というわけで、僕が気に入っている段落をひとつ、引用してみよう。

Non est itaque quod quemquam propter canos aut rugas putes diu vixisse: non ille diu vixit, sed diu fuit. Quid enim, si illum multum putes navigasse quem saeva tempestas a portu exceptum huc et illuc tulit ac vicibus ventorum ex diverso furentium per eadem spatia in orbem egit? Non ille multum navigavit, sed multum iactatus est.

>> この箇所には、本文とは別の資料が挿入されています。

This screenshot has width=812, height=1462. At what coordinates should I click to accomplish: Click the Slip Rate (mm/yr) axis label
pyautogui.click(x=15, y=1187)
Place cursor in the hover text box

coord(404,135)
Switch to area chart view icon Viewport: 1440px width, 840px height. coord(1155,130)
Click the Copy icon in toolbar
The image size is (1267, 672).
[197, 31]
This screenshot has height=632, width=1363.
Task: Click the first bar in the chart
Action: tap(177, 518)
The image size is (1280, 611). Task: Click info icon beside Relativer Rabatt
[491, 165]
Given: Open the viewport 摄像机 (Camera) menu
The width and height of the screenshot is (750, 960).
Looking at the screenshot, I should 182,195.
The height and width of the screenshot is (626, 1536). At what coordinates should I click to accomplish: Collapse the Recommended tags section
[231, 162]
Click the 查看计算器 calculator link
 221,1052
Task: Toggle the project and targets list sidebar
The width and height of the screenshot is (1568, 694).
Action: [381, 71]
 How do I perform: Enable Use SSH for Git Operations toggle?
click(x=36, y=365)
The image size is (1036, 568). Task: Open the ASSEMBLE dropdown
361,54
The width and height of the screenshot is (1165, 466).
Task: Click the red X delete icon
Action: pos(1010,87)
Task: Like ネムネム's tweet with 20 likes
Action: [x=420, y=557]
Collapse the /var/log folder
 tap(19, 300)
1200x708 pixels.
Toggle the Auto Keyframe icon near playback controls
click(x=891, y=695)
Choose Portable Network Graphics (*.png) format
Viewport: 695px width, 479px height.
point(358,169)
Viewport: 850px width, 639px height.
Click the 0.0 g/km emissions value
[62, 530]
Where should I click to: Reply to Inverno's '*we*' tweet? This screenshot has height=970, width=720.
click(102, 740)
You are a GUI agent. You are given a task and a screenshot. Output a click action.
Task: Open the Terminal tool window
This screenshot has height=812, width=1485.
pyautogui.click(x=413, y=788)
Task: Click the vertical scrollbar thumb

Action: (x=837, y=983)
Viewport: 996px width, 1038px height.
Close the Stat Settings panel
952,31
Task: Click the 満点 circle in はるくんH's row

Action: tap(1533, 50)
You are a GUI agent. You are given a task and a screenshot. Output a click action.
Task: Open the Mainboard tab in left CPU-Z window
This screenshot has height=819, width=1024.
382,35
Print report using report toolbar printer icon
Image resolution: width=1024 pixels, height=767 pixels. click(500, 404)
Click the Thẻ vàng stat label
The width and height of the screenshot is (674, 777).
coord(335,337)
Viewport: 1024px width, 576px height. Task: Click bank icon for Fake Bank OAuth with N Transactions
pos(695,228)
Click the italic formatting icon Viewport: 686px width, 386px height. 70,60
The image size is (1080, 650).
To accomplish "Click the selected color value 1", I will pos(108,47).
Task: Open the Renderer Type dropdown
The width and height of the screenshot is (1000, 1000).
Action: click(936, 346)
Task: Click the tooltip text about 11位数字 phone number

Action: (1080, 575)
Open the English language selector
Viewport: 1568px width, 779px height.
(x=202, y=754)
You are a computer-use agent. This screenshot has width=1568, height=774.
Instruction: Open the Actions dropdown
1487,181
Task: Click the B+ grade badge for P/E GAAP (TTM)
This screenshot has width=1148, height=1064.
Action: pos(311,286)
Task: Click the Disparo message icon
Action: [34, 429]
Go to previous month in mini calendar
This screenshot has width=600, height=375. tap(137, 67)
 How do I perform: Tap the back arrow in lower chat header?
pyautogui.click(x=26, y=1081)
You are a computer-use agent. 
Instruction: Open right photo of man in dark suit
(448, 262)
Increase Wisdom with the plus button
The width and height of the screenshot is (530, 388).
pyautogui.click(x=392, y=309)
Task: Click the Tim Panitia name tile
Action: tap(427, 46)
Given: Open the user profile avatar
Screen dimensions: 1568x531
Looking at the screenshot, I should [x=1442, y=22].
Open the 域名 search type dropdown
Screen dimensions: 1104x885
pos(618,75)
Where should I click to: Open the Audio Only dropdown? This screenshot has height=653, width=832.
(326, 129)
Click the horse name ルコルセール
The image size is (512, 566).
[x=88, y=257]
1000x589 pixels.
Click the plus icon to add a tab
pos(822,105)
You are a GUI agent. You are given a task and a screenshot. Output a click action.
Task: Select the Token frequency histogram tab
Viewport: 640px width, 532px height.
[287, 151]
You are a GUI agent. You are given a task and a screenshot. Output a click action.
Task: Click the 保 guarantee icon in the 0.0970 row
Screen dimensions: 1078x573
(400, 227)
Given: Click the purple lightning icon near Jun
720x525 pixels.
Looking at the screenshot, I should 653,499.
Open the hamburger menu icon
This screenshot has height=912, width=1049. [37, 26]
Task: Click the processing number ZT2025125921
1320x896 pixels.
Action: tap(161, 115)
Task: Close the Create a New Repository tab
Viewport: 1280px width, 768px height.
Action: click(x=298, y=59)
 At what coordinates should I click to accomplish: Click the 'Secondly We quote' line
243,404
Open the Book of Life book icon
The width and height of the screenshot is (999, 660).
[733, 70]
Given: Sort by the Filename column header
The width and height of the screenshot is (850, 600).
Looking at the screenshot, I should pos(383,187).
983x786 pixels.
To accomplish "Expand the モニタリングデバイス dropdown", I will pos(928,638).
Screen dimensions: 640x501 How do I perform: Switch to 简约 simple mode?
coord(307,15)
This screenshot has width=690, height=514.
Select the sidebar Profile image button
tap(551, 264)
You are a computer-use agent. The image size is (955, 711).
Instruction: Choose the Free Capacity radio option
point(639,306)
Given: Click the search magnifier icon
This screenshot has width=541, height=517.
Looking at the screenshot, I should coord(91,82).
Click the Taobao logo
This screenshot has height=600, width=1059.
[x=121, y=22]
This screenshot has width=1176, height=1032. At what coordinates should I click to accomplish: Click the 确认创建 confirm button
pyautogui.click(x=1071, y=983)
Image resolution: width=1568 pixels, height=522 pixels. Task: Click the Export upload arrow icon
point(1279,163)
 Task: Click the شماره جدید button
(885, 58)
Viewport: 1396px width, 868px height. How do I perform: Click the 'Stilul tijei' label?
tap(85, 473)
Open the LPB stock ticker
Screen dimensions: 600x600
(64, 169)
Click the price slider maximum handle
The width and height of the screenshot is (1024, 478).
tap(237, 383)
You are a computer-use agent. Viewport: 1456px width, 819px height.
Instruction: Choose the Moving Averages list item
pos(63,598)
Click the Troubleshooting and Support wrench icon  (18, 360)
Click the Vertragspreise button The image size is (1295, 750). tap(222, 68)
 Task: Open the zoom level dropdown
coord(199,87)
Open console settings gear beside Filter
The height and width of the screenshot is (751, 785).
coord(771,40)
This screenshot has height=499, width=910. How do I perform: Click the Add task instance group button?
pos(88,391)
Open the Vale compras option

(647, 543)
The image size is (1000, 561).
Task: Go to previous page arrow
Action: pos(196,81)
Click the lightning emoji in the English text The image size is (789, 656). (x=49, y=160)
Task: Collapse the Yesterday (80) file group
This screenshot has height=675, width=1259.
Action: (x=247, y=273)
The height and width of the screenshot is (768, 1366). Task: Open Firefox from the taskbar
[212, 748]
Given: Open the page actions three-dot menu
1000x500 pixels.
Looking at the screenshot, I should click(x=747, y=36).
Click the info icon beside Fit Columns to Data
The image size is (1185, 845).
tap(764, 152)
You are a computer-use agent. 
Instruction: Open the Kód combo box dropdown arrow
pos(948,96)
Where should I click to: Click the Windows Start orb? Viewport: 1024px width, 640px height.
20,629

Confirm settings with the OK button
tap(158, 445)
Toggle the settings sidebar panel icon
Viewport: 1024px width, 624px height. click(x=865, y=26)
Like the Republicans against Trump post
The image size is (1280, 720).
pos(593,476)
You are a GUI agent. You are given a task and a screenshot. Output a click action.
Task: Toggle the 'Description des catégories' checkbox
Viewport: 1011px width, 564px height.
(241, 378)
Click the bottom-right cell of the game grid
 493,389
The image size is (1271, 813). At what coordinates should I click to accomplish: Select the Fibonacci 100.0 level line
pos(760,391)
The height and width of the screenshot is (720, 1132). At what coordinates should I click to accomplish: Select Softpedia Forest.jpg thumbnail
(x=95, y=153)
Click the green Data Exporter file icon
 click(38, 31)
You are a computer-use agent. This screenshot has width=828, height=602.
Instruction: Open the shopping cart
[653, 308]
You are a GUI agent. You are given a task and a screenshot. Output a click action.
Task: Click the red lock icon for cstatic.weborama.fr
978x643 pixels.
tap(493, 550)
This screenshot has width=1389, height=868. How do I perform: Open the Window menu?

誰かに白髪やしわがあるからといって、その人が長く生きたと考えてはいけない。長く生きたのではなく、 長く存在したに過ぎないからだ。たとえば、港から出たばかりの船を激しい嵐が襲って、四方から吹き散らす風に押されて、同じところをぐるぐると回ったとしたら、その人は長く航海したと言えるだろうか。それは長く航海したというわけではなく、大いに翻弄されたに過ぎないのだ。

世の中には「年上を敬え」などと威張り散らす”年上”の方々が少なからずいるが、年上であることを理由にふんぞり返るような輩は、「長く存在した」ことしか誇るものがないような輩なのである。年の数が増えれば無条件で尊敬と年の功がついてくると勘違いしたたわけ者に遭遇したら、この言葉を思い出して心の中でマウントを取ろう。